Saved entries:
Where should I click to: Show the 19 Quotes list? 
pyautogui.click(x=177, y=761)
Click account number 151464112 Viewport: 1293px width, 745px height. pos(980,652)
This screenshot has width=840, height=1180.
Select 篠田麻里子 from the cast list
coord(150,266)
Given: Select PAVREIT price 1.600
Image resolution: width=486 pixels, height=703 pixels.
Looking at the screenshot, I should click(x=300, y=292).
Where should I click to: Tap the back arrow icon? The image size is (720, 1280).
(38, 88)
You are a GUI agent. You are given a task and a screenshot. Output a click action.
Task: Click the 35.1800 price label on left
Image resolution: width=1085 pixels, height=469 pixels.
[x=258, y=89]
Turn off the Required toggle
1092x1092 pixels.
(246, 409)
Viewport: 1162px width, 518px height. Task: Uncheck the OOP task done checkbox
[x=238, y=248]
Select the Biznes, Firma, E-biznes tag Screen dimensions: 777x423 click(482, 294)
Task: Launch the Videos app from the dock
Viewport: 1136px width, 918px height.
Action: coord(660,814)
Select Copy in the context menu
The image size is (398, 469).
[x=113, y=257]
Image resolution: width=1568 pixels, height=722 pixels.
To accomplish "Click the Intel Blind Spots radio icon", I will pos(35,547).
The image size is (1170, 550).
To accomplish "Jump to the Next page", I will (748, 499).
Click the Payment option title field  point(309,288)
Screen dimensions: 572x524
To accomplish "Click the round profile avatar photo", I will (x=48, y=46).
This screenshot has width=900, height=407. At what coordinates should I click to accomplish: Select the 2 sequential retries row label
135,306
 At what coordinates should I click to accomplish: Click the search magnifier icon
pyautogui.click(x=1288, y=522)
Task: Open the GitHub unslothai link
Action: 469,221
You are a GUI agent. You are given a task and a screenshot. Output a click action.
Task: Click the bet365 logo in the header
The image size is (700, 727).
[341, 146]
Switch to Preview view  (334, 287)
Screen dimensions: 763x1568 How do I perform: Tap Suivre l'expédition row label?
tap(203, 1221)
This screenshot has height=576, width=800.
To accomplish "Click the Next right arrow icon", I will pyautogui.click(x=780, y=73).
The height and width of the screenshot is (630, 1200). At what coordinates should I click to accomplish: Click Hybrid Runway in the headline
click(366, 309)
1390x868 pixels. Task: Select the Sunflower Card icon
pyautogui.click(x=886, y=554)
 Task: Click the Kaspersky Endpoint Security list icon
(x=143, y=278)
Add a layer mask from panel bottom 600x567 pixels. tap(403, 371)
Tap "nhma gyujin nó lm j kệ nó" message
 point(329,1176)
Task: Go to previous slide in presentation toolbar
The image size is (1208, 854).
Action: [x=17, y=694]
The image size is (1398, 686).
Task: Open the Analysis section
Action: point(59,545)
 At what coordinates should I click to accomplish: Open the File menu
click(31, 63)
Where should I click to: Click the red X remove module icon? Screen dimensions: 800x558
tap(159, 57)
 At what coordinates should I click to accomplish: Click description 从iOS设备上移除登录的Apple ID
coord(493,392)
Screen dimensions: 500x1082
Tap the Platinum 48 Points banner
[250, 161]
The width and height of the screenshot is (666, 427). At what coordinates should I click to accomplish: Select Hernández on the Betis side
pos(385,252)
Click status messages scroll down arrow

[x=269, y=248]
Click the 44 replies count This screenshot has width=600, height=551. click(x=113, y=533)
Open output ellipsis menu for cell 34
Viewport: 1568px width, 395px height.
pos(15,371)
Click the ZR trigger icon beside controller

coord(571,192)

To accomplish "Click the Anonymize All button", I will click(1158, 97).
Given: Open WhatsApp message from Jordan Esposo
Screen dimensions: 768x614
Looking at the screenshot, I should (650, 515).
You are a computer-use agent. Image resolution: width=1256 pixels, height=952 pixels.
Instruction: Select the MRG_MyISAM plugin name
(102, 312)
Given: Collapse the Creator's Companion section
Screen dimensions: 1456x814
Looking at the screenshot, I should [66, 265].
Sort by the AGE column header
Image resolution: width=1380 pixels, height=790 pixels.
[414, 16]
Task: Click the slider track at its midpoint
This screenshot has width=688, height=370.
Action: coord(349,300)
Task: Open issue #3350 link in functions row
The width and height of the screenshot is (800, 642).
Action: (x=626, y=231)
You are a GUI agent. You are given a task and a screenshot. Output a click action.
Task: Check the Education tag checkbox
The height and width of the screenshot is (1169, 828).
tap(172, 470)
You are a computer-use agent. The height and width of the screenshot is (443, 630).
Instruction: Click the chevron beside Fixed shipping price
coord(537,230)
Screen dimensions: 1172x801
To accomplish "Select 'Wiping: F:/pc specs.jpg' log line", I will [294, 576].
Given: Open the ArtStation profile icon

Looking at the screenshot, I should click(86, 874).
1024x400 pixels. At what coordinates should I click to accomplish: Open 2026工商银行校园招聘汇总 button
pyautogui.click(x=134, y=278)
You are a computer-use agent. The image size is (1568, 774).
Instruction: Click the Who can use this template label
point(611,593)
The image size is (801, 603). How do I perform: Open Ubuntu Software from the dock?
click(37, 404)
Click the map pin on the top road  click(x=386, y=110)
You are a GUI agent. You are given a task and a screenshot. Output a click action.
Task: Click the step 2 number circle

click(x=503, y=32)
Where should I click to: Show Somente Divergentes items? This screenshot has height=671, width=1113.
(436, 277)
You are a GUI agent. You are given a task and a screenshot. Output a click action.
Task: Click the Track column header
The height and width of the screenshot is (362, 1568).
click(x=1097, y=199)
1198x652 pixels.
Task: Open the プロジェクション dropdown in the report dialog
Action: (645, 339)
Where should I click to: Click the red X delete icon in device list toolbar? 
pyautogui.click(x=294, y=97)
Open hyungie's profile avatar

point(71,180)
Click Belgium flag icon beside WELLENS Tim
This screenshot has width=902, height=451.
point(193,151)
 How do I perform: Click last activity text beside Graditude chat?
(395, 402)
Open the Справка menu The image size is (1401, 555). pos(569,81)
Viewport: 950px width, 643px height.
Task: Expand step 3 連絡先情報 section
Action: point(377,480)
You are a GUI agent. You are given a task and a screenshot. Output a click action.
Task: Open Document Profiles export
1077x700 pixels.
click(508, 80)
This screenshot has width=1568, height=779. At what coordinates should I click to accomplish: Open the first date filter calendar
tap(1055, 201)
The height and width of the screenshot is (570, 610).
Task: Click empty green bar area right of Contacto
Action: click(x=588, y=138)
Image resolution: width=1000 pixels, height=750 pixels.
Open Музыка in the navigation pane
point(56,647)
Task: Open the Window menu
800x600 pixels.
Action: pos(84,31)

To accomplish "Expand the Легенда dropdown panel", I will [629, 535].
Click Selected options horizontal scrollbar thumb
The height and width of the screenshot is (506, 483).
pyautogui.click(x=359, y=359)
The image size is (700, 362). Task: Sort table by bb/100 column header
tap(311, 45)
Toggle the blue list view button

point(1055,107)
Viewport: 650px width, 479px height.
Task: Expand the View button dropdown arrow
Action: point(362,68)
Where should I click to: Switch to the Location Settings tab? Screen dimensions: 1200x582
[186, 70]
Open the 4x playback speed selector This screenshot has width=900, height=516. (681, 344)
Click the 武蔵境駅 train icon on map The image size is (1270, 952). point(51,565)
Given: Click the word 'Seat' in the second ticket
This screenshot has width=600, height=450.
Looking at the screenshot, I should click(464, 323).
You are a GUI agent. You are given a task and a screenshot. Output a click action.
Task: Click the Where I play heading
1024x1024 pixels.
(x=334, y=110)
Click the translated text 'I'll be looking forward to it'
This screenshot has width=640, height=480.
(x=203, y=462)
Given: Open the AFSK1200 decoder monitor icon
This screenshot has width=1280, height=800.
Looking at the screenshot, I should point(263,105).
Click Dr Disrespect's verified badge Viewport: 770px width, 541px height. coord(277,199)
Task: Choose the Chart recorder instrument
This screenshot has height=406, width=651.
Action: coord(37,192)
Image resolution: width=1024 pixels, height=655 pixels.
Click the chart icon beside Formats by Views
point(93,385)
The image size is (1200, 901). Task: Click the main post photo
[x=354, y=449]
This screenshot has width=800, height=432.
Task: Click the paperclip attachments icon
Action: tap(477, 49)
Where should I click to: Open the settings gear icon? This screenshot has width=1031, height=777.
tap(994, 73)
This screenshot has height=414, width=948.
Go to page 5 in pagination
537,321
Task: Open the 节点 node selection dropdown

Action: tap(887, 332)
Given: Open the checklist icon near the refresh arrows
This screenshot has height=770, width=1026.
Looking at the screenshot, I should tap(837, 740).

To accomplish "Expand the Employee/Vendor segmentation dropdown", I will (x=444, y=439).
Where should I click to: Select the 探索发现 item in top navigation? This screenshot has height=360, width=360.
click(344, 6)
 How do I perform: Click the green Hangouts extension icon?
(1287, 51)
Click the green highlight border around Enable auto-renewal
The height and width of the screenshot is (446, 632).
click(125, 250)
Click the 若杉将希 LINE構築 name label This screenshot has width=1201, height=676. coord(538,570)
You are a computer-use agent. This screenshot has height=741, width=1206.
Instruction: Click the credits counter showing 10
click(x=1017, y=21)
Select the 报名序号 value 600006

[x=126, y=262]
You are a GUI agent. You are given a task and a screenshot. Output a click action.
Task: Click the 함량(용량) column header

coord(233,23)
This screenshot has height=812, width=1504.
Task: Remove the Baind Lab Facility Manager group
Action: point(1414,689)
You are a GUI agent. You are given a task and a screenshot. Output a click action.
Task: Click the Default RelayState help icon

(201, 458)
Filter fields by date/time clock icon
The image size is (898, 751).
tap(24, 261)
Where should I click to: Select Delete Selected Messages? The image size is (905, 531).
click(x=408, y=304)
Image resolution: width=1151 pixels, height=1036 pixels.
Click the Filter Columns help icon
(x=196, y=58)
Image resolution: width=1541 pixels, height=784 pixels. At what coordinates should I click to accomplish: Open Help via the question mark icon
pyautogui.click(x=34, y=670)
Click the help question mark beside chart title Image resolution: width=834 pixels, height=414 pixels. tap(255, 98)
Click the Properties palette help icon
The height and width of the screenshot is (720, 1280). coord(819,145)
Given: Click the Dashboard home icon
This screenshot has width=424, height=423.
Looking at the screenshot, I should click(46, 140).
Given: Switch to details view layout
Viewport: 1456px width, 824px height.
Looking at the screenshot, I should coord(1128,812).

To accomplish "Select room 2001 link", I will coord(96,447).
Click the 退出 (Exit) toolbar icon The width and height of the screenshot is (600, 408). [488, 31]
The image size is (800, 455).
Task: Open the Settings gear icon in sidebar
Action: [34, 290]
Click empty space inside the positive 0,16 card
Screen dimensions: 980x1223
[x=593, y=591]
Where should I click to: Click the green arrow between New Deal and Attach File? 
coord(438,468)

• Task goal: Scan the entries above and return each line that holds "panel".

• Exercise answer:
Add a layer mask from panel bottom 600x567 pixels. tap(403, 371)
To accomplish "Expand the Легенда dropdown panel", I will [629, 535].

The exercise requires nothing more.